The conversion formula G(s) = C(sI − A)⁻¹B + D is more informative than it first appears. The matrix (sI − A)⁻¹ is the resolvent of A — it captures how the system responds at each frequency s. Its denominator is det(sI − A), the characteristic polynomial, whose roots are the system's poles. This is the same characteristic equation you solve to find eigenvalues of A, so the poles of the transfer function are exactly the eigenvalues of A. The numerator picks out how the input B drives the states and how the output matrix C observes them. The D term is the direct feedthrough that bypasses the dynamics entirely.

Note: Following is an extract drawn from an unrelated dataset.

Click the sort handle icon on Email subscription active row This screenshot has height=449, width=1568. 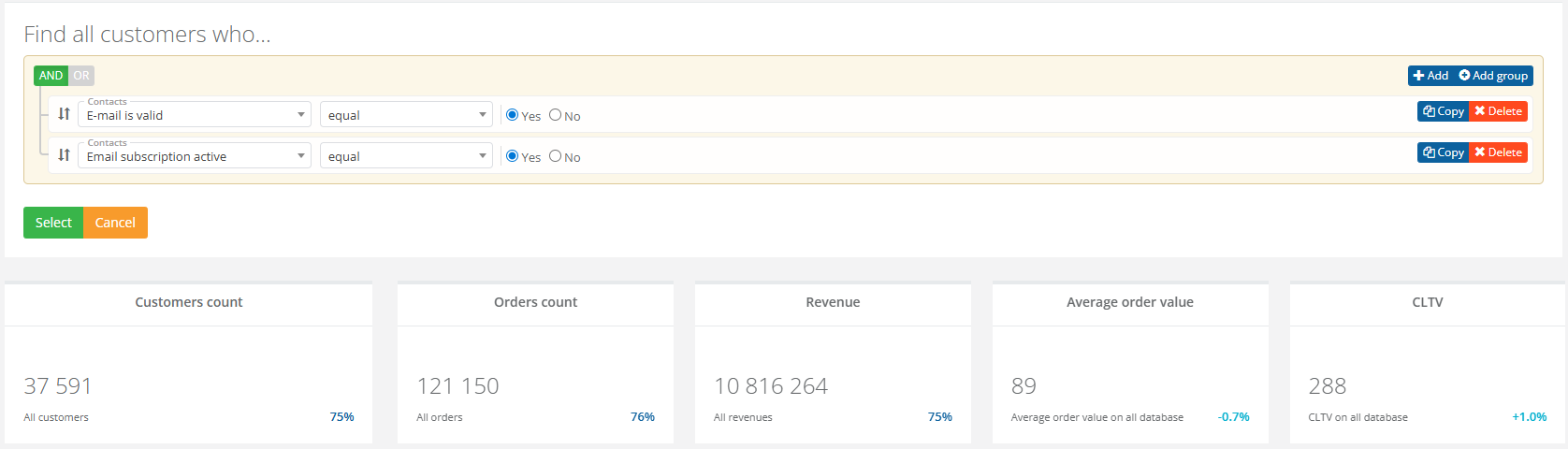[x=64, y=155]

Canonical forms are standardized state-space structures designed to make a specific property obvious by construction. In controllable canonical form, the characteristic polynomial coefficients appear directly in the last row of A, and B has a simple structure (zeros except for a 1 in the last entry). This form guarantees controllability — every state can be driven from the input — and is the natural starting point for state feedback pole placement because the feedback gains directly modify those last-row coefficients. Observable canonical form is its transpose dual: it guarantees observability and is the natural basis for observer design. The insight is that these two forms share the same transfer function but have completely different internal representations; any invertible transformation T relating two realizations via x̃ = Tx gives another valid but structurally different model.
The deepest concept here is minimality. A realization is minimal if and only if it is both controllable and observable, meaning its state dimension equals the McMillan degree of the transfer function. When a system has an uncontrollable or unobservable mode, that mode cancels as a pole-zero pair when you compute the transfer function — it simply disappears from the input-output description. This is dangerous: a cancelled mode is not gone from the physical system, it is merely hidden. If that hidden mode is unstable, the internal state will diverge even while the output looks perfectly well-behaved. A system with a right-half-plane pole hidden by a zero cancellation can fail catastrophically while every output measurement appears nominal.
One practical implication to remember: the round-trip conversion loses information. Converting a state-space model to a transfer function and back always returns a minimal realization — the hidden modes are permanently discarded. Infinitely many state-space realizations share the same transfer function, all related by similarity transformations. This means that when you design a controller using a transfer function, you are implicitly assuming minimality. When you implement that controller on the actual system, any non-minimal modes in the physical plant remain present and must be accounted for in the stability analysis.